Toutes les astuces des entreprises pour espionner leurs concurrents
ÉCONOMIE•uand la «guerre économique» franchit la ligne jaune...Thibaut Schepman
Un homme déguisé en plombier s’introduit dans des bureaux pour y dérober des informations secrètes. Non, il ne s’agit pas du scénario d’un énième film d’espionnage. Ce genre de pratiques a cours aujourd’hui entre entreprises concurrentes. Renault a même mis à pied mercredi trois cadres qu’elle soupçonne d’avoir livré des informations à la concurrence.
Car «l’information économique vaut aujourd’hui de l’or, plus cher que les matières premières ou le pétrole», estime Christian Harbulot, directeur de l’EGE (Ecole de guerre économique), qui forme de futurs experts en intelligence économique. 20minutes.fr a interrogé des spécialistes de la «guerre économique», qui révèlent le mode opératoire des espions.
Camouflages et introductions sans effraction
Vous voulez être régulièrement tenu au courant des projets de votre concurrent? Faites appel à la même société de maintenance que lui. «Les prestataires de service opèrent quotidiennement dans les bureaux et en l’absence de la majeure partie des salariés. Il est tout à fait possible de soudoyer un agent de maintenance ou de mobiliser une personne pour qu’elle se charge de recueillir des informations», explique Nicolas Christen, directeur du cabinet d'investigations de Strasbourg (CIS).
Et si vous n’avez aucun prestataire en commun, il vous reste toujours l’option du camouflage. Christian Harbulot, directeur de l’EGE (Ecole de guerre économique), cite notamment un cas d’espionnage survenu «dans une entreprise française de tri de courrier». «L’espionne d’une entreprise d’Europe de l’Est s’y est introduite et y a passé plusieurs jours sous couvert d’une mission d’audit réalisée par un faux cabinet britannique. Elle a été prise en flagrant délit alors qu’elle photographiait le nouveau prototype de machine de tri», raconte-t-il, s’indignant du manque de précautions prises par les services de sûreté des entreprises.

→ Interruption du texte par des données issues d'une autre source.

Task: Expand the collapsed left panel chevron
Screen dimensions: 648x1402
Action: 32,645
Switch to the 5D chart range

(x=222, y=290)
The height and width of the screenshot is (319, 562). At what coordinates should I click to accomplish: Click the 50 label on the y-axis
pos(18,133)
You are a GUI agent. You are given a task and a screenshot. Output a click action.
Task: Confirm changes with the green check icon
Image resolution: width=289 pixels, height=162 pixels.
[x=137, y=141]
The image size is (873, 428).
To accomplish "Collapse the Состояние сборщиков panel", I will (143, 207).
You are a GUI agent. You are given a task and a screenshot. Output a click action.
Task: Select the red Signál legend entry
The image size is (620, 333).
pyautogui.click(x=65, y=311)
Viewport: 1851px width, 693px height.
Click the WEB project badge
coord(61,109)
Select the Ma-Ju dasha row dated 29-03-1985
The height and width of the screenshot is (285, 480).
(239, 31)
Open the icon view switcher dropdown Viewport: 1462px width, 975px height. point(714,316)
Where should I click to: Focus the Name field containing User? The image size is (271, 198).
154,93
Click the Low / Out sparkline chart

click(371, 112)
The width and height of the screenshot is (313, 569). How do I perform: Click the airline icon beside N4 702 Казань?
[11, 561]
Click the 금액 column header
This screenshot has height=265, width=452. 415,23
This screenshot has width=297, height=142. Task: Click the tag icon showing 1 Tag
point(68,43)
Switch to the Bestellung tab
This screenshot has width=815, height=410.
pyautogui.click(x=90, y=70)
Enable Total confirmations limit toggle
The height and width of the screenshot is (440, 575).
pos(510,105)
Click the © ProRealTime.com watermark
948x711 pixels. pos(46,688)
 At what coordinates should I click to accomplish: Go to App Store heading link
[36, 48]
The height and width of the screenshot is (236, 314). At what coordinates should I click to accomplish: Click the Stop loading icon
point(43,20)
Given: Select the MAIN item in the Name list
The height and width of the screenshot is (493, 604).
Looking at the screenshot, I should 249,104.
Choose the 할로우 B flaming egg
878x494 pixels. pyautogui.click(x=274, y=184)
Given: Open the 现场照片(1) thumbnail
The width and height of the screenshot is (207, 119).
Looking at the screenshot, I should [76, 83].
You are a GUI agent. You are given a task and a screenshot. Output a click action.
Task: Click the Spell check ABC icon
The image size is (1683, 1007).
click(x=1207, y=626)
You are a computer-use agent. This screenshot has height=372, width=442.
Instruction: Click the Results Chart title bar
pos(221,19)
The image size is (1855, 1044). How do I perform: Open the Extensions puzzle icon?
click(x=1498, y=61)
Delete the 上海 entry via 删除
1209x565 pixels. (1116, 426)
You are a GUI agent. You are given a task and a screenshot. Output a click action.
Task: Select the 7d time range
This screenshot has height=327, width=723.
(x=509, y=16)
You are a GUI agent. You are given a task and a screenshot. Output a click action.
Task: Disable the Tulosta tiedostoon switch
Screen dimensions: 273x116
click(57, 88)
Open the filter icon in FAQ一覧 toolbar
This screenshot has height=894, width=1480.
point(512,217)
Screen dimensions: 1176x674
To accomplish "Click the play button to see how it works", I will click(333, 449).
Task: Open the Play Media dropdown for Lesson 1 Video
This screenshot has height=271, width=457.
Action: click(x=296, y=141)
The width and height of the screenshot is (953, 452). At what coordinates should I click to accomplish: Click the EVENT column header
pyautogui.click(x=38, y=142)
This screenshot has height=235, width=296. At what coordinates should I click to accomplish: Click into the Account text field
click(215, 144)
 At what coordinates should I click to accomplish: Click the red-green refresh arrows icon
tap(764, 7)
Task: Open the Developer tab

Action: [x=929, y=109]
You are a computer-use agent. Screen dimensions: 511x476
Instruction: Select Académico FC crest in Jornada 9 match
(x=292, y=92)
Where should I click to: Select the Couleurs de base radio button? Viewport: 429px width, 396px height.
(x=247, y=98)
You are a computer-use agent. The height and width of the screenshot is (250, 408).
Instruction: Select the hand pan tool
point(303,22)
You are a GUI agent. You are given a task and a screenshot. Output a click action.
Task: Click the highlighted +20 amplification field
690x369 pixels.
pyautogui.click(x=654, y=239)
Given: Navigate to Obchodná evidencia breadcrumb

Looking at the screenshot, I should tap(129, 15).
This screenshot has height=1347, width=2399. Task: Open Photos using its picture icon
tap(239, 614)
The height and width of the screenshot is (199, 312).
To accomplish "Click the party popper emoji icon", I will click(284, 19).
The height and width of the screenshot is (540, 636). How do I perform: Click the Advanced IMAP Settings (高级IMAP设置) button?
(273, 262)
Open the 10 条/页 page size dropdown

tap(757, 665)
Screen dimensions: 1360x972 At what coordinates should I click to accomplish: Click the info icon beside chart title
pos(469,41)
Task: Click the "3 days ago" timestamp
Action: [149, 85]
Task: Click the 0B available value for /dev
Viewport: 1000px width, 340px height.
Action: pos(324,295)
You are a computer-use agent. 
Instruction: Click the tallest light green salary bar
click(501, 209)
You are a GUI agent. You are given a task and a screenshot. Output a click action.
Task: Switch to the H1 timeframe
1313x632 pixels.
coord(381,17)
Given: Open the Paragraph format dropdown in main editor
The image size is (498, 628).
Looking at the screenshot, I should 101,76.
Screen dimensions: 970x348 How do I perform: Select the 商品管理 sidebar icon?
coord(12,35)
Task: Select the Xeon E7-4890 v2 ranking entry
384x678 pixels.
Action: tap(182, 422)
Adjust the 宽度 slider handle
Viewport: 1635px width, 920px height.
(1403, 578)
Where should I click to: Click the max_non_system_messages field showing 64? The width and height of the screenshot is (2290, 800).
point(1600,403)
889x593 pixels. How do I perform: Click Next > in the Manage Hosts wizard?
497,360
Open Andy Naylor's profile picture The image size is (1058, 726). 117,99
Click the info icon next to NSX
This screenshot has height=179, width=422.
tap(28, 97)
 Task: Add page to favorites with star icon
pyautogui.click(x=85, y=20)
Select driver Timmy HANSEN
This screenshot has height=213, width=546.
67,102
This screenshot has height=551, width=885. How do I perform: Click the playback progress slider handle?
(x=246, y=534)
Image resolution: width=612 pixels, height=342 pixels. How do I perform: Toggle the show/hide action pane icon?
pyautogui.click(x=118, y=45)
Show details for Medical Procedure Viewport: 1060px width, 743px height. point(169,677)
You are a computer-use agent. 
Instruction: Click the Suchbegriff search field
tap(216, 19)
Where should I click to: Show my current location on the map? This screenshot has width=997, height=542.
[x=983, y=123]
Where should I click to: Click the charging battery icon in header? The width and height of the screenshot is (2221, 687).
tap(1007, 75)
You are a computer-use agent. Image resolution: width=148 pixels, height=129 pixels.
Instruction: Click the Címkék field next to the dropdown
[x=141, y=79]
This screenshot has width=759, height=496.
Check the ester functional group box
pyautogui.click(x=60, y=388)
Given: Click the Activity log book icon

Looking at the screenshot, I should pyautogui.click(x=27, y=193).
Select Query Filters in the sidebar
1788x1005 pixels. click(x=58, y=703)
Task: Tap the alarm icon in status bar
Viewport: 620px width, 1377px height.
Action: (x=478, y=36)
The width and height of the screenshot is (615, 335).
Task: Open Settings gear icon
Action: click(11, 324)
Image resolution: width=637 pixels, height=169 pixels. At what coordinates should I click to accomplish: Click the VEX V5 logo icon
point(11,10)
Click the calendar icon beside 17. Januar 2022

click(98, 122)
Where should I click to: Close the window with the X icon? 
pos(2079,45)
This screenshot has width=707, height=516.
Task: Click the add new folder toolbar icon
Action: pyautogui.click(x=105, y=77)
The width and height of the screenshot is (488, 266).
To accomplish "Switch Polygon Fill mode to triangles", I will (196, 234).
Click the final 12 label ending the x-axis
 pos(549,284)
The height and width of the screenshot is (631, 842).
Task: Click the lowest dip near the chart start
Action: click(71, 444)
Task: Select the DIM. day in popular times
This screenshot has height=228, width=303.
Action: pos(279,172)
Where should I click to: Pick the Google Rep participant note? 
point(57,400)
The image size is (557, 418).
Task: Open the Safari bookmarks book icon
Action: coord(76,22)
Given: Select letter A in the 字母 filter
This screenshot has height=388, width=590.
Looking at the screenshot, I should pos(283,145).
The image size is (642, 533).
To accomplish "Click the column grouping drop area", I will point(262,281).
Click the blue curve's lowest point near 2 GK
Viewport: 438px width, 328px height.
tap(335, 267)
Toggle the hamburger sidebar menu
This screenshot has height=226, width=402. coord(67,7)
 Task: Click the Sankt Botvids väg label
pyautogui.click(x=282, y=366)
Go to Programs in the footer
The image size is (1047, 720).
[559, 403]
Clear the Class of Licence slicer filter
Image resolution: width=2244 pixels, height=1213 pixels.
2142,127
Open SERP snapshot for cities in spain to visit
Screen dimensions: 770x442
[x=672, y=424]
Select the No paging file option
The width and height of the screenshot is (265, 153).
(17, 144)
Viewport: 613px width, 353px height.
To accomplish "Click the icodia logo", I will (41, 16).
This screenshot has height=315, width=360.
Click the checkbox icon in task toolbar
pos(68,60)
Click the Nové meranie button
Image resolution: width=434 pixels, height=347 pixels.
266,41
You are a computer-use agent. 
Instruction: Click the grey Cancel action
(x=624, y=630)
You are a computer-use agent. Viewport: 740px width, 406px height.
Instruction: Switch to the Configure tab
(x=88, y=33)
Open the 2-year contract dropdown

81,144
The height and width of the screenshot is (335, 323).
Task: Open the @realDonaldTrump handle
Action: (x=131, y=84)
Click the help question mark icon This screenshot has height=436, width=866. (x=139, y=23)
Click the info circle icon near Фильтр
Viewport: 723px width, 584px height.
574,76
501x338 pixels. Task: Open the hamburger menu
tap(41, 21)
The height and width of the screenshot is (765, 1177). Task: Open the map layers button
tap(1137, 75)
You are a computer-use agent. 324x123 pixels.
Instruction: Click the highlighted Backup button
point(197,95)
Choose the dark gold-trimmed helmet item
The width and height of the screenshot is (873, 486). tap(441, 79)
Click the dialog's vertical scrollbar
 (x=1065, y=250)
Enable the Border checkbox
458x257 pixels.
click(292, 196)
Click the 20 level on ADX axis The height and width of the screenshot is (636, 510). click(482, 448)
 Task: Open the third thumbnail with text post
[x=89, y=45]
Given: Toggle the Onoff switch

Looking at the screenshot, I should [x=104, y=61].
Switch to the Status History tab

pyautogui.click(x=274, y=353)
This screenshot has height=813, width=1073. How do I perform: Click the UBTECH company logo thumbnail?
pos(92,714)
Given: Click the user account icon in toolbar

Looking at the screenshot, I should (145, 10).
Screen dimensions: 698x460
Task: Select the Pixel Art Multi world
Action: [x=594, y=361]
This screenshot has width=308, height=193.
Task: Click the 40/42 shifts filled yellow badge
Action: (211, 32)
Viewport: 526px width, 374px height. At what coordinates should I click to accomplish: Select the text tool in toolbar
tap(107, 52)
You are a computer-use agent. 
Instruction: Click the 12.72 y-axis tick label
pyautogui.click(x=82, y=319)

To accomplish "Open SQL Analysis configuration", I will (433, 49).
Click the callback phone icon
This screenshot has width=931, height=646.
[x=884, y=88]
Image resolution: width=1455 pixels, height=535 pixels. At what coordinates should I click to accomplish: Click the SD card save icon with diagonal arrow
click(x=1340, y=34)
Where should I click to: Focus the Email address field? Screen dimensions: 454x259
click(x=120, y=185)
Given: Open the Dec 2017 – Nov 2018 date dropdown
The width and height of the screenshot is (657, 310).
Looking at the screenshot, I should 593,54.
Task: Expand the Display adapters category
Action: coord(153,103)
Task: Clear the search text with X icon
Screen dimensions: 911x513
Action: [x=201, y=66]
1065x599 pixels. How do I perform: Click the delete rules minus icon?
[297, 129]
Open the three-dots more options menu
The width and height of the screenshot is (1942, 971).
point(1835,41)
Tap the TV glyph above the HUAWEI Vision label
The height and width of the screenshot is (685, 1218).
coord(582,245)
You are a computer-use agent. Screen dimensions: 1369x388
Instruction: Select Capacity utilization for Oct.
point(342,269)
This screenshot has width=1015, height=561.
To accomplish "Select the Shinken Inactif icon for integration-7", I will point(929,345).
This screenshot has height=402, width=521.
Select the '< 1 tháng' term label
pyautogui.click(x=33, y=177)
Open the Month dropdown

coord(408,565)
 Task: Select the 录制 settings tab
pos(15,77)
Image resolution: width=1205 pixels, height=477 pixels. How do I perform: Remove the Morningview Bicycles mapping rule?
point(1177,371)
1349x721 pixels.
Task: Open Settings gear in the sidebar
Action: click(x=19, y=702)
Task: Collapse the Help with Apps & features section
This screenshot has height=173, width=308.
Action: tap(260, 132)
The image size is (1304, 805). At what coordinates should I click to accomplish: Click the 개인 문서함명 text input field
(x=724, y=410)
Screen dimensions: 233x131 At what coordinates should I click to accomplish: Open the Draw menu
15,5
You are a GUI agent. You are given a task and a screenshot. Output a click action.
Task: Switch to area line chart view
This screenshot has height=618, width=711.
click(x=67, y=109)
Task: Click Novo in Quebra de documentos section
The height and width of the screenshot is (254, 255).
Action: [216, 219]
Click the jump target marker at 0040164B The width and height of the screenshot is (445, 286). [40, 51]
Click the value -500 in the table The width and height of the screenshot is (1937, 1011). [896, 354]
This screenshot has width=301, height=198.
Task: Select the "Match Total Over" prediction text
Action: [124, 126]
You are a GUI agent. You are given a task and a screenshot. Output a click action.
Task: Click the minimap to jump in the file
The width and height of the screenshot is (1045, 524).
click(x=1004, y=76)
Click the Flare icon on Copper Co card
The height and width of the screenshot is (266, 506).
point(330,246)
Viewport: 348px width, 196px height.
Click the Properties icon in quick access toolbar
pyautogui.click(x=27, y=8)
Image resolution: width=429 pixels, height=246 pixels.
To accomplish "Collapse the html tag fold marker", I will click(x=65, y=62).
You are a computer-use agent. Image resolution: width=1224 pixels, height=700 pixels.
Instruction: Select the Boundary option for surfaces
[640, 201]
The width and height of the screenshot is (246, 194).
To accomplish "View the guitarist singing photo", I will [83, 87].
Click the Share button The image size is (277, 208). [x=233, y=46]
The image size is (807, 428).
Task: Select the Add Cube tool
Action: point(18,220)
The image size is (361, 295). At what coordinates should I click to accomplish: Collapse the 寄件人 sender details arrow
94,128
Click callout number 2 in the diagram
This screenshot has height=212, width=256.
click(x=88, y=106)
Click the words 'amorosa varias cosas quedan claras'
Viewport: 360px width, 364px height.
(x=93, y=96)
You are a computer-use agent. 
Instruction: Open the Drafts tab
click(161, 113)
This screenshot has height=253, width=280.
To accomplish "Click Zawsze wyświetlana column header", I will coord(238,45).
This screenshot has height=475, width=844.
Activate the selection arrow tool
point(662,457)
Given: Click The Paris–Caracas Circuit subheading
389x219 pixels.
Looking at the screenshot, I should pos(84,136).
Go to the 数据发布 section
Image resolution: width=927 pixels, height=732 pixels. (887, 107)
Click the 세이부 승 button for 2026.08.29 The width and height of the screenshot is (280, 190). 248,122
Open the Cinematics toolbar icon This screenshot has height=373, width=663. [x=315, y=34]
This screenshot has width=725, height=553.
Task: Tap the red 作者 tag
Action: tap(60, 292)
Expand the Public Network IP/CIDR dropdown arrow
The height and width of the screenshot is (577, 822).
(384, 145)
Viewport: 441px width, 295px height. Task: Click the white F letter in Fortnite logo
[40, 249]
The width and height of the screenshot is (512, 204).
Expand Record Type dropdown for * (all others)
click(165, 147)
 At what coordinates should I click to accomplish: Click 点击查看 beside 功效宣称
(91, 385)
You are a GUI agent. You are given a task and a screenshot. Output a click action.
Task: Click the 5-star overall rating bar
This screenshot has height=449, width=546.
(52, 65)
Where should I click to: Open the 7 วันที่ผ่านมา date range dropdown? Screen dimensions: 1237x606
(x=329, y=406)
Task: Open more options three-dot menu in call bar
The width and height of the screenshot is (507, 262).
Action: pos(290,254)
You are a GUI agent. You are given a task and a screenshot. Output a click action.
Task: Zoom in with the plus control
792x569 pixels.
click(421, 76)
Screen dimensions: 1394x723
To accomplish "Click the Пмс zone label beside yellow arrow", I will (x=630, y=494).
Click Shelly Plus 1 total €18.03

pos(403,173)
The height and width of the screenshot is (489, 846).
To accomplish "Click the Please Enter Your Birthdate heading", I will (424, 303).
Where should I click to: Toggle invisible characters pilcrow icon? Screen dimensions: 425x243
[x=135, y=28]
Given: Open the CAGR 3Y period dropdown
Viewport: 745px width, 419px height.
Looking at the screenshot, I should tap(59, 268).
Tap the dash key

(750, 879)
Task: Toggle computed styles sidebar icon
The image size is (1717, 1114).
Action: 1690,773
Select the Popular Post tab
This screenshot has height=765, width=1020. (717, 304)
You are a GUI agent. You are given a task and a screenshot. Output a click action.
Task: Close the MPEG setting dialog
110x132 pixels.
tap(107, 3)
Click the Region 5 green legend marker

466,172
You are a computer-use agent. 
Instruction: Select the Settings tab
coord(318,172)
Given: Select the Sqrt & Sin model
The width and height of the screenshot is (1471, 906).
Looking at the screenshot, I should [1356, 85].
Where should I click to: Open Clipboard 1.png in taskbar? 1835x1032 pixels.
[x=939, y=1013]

Car les espions n’ont parfois même pas besoin d’utiliser ces méthodes. «Pour tester la sécurité, l'un des tests de sécurité que nous effectuons consiste à entrer au sein de l'entreprise librement afin de constater à quelles informations un visiteur quelconque peut avoir accès sans être inquiété par un tiers sur la raison de sa présence», raconte Nicolas Christen, qui confie que les «salariés hésitent souvent longtemps avant de questionner l’intrus». Reste aussi la bonne vieille fouille de déchets, qui apportent leur lot d’informations «top secrètes».
Soudoiement de concurrents
La grande majorité des cas d’espionnage se produisent «en interne». Le cas classique? Un commercial débauché dérobe un fichier client avant de quitter son poste. «L’un des premiers conseils donné à nos clients est de veiller à avoir un climat social appaisé», assure Nicolas Christen. Car un employé qui s’estime mal considéré aura moins de scrupules à livrer des informations confidentielles contre quelques billets.
Faux entretiens d’embauche
Comment soutirer des informations à un cadre concurrent trop intègre pour être corrompu? Faites-vous passer pour un chasseur de tête et proposez lui un poste chez un concurrent avec une grosse augmentation. Si la personne postule, elle vous livrera tous les renseignements souhaités. «Lors de l’entretien d’embauche, le candidat a forcement envie de se valoriser et il va souvent raconter ses missions, ses projets, même s'ils sont parfois confidentiels», explique Nicolas Christen, qui assure avoir déjà vu «des cadres chargés de la recherche dans des entreprises de haute technologie» victimes du procédé.